Acid on the skin may sound like a horror movie to some. Fear not formulated acids for the skin are fantastic, and almost everyone can benefit from them!
If your a newbie to acids, you may have some questions after learning there are different kinds and product formulation styles. Now where do they fit in your routine, and which one should you be using?
What do acids do for the skin?
Acids are an exfoliation step, but unlike the physical exfoliation method with granules scrubs, acids can be gentler and more effective. You could think of acids as a dialled down daily version of salon chemical peels.
Types of acids?
There are three categories of where acid ingredients fall into, those are:
ALPHA HYDROXY ACIDS (AHA)
These are the kind you will see most available, and ingredients include: glycolic, citric, mandelic, malic, tartaric and lactic.
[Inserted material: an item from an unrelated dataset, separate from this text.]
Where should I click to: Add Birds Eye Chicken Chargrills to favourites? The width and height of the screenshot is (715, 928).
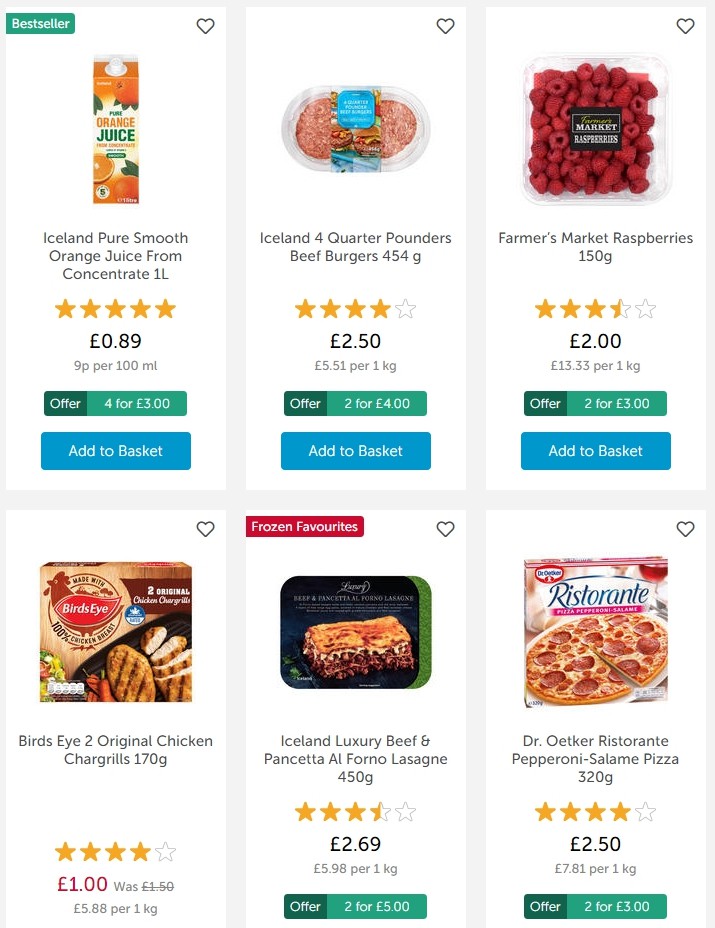(x=205, y=529)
AHA’s are suitable for people with normal to dry skin, sun-damaged skin, and signs of ageing. They work as in exfoliant loosening and shedding old skin cells. They also work deeper in the skin to stimulate collagen; this is done by stimulating the fibroblasts, which are the collagen-producing cells in your skin.
BETA HYDROXY ACID (BHA)
For BHA, there is only one, and we have all heard of, salicylic acid. This one’s for people with oily skin, as it’s oil-soluble and helps with acne, bumps, clogs, blemishes, and enlarged pores. Like AHA’s, salicylic acid works to exfoliate the skin but can better penetrate oil and go deep into pores. A lesser-known benefit of salicylic is its ability to calm down inflammation and redness, which many acne sufferers experience.
POLYHDROXY ACIDS (PHA)
These are for the sensitive skins, thought to be modern AHA’s. The ingredients in this category are Gluconolactone, lactobionic and maltobionic.
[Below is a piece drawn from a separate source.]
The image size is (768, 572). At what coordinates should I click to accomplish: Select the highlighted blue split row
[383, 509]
The difference is with the molecule size; PHA’s are larger than AHA, and BHA’s so working only on the skin’s surface, thus being less disrupting for sensitive skins. Like AHA’s, they still help with skin tone and texture, lifting off old skin cells, plus protect against the degradation of collagen by fighting a process called glycation.
Product forms of acids and how to use them
Most commonly, you will find them in a liquid form like a toner. These will be used in the traditional ‘toner step’ and often called ‘acid toner’. Acids can be formulated as pre-soaked pads and gels; remember, acid formulations do vary in strength.
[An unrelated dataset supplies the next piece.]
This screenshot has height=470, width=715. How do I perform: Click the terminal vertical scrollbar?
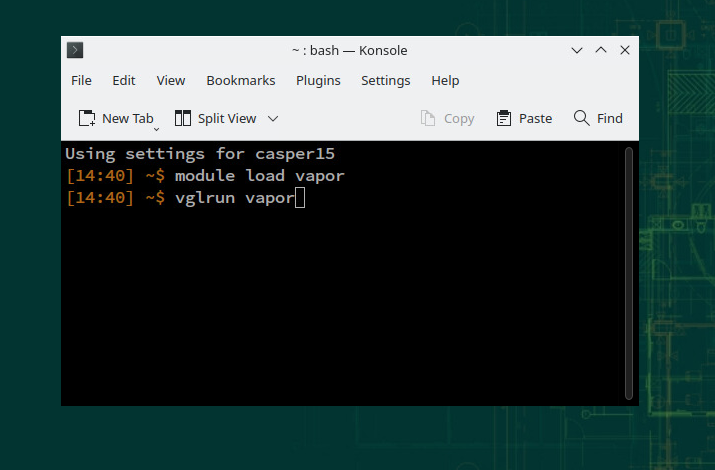tap(628, 272)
Where they go in your routine is after cleansing / double cleansing and before essences and serums. Just like when adding anything new into your skincare routine, start slowly. Acids are no exception; start using only a few times a week. After you feel you’ve got the hang of it and your skin is looking ok, you can build up to once a day, though I would not recommend use acid on the same night as retinol night.
Wait times
Not necessary, but some people like to wait a little bit before applying the next step to allow the acids to work on your skin first. When you start the next step, it regulates the PH, therefore giving the acids less time to work.
Note: Hyaluronic acid and azelaic acid are not exfoliating acids and generally not thought of when you talk skincare acids.